=== AVAILABLE RECORDS ===

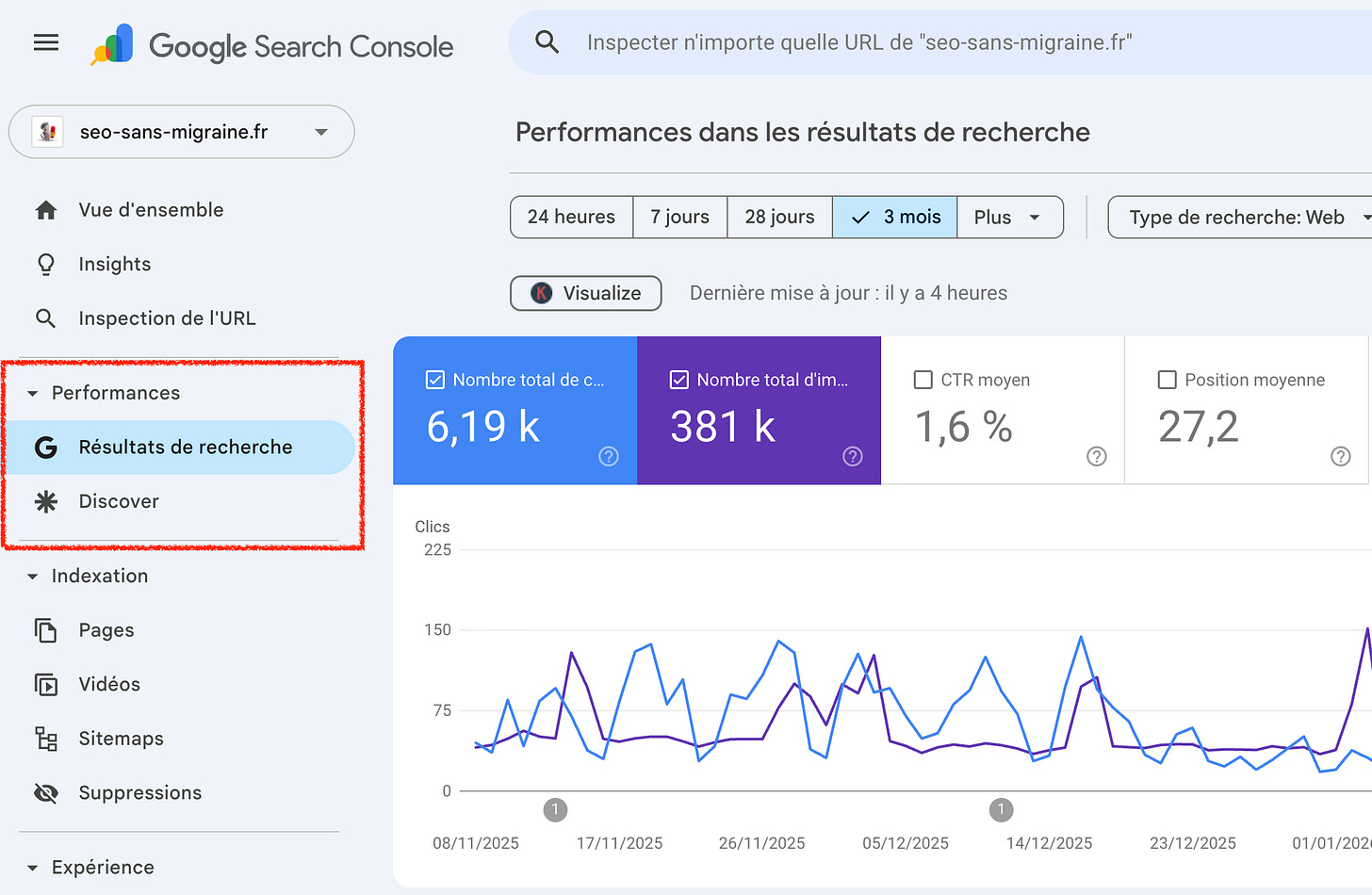Open Vue d'ensemble home icon
1372x895 pixels.
(x=46, y=210)
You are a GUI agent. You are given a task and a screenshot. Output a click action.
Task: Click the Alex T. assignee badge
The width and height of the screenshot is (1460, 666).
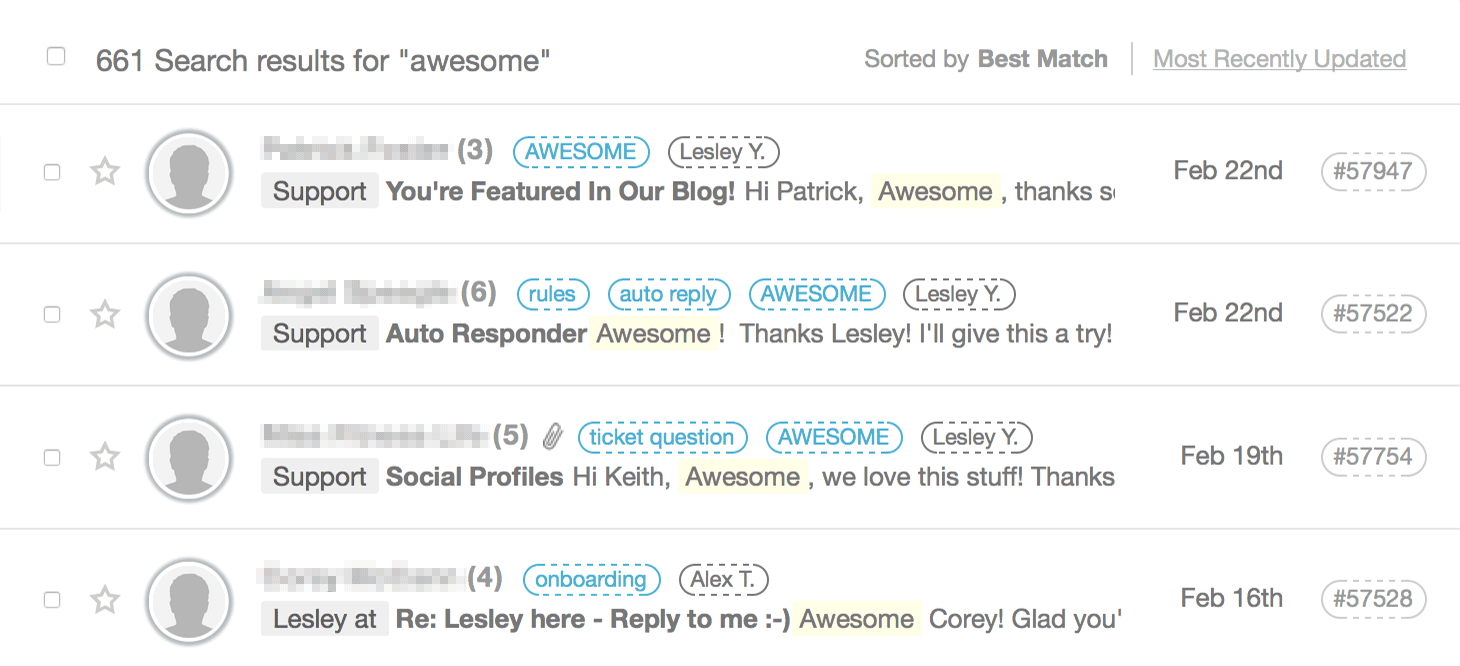[723, 579]
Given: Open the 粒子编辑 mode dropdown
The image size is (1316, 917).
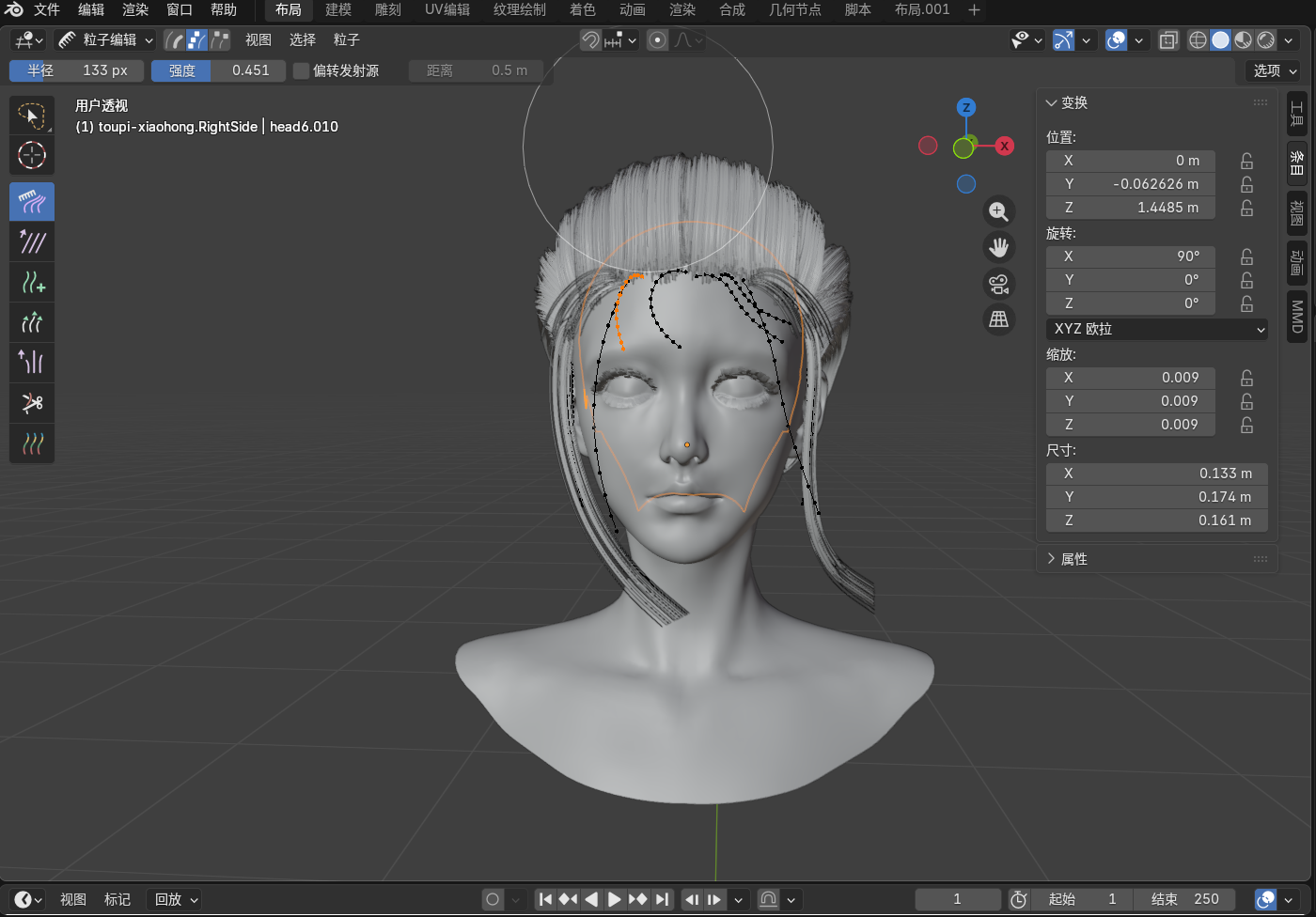Looking at the screenshot, I should 104,40.
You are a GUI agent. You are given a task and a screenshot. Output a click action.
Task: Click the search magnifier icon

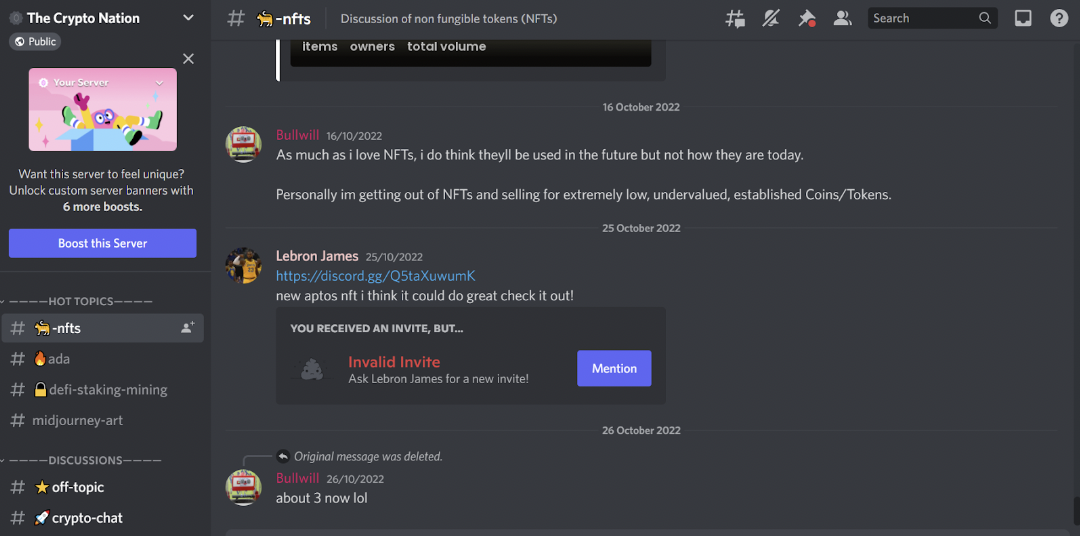[x=985, y=18]
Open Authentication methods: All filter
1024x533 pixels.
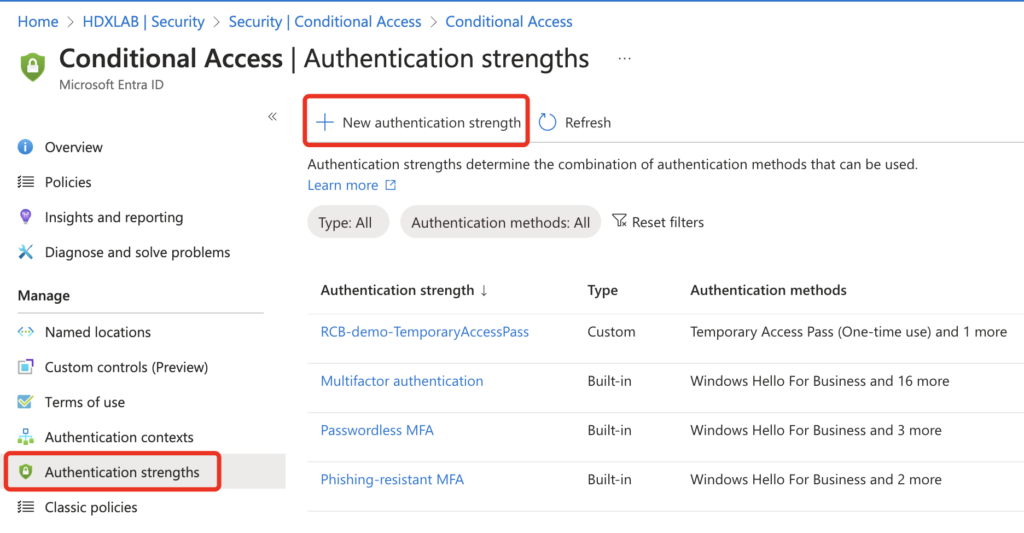[x=500, y=222]
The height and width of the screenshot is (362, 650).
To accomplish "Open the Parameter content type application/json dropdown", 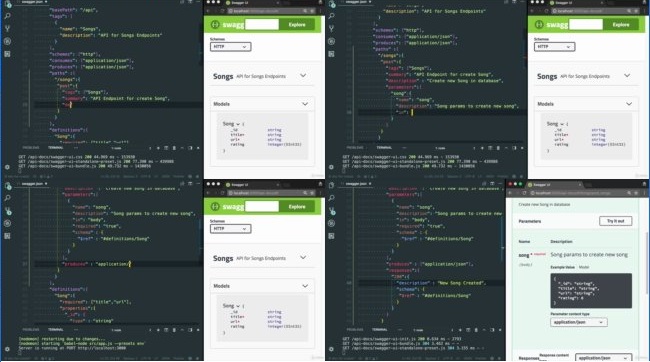I will pos(579,322).
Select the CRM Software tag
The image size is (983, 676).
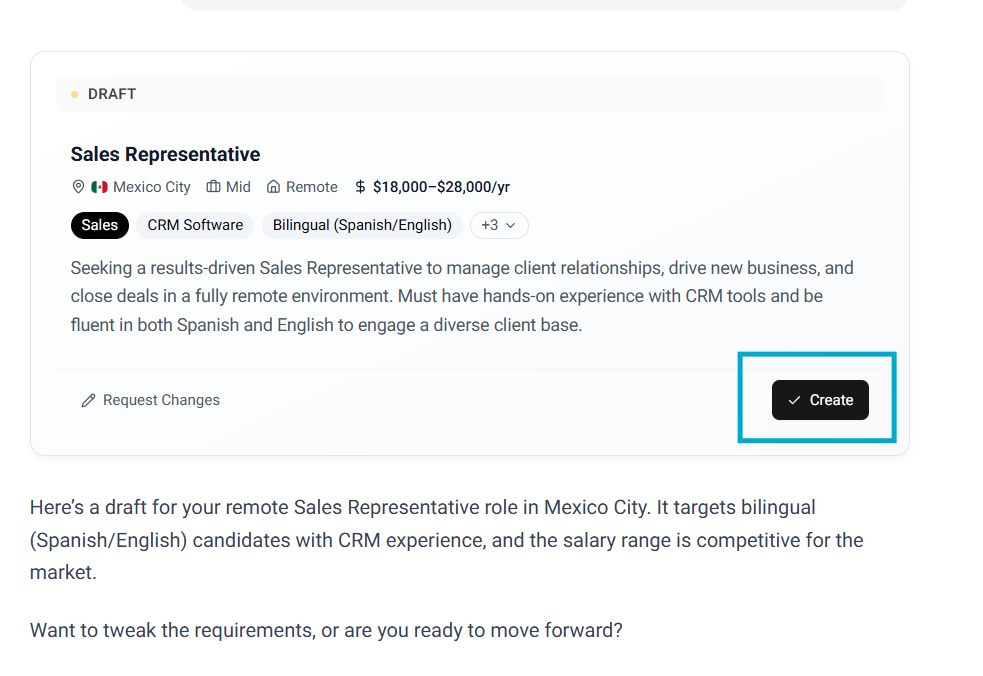pos(195,225)
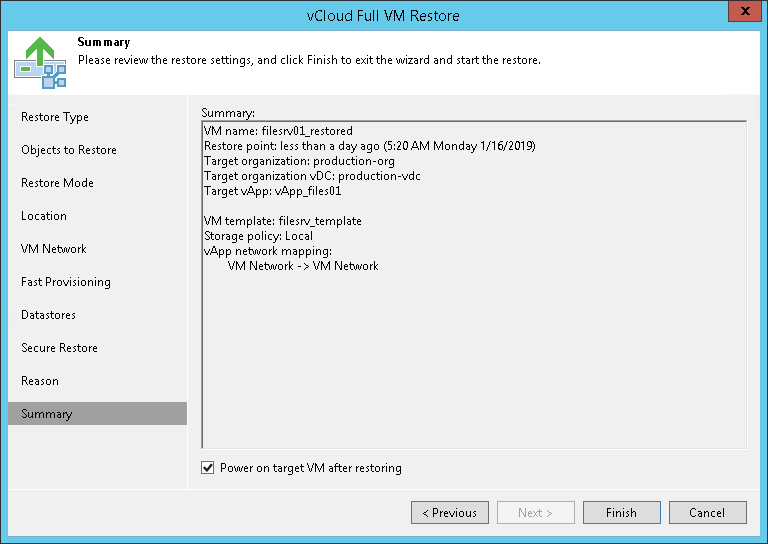Image resolution: width=768 pixels, height=544 pixels.
Task: Toggle Power on target VM after restoring
Action: pos(208,468)
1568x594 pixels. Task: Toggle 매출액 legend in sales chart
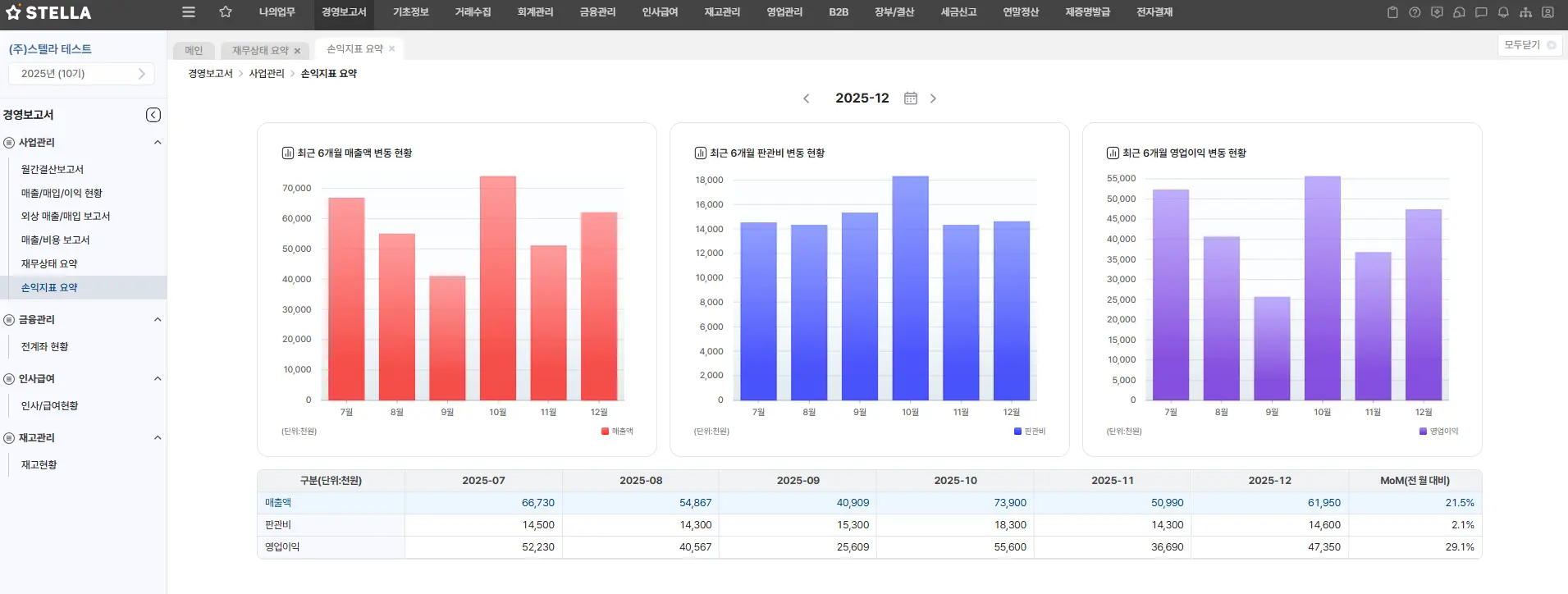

===

**EXERCISE AIM:**
Reproduce the rows above word for word, from the very beginning through the line that contains "Looking at the screenshot, I should 104,40.". Leave the pictures out.

**EXERCISE OUTPUT:**
Open Vue d'ensemble home icon
1372x895 pixels.
(x=46, y=210)
You are a GUI agent. You are given a task and a screenshot. Output a click action.
Task: Click the Alex T. assignee badge
The width and height of the screenshot is (1460, 666).
[723, 579]
Given: Open the 粒子编辑 mode dropdown
The image size is (1316, 917).
Looking at the screenshot, I should 104,40.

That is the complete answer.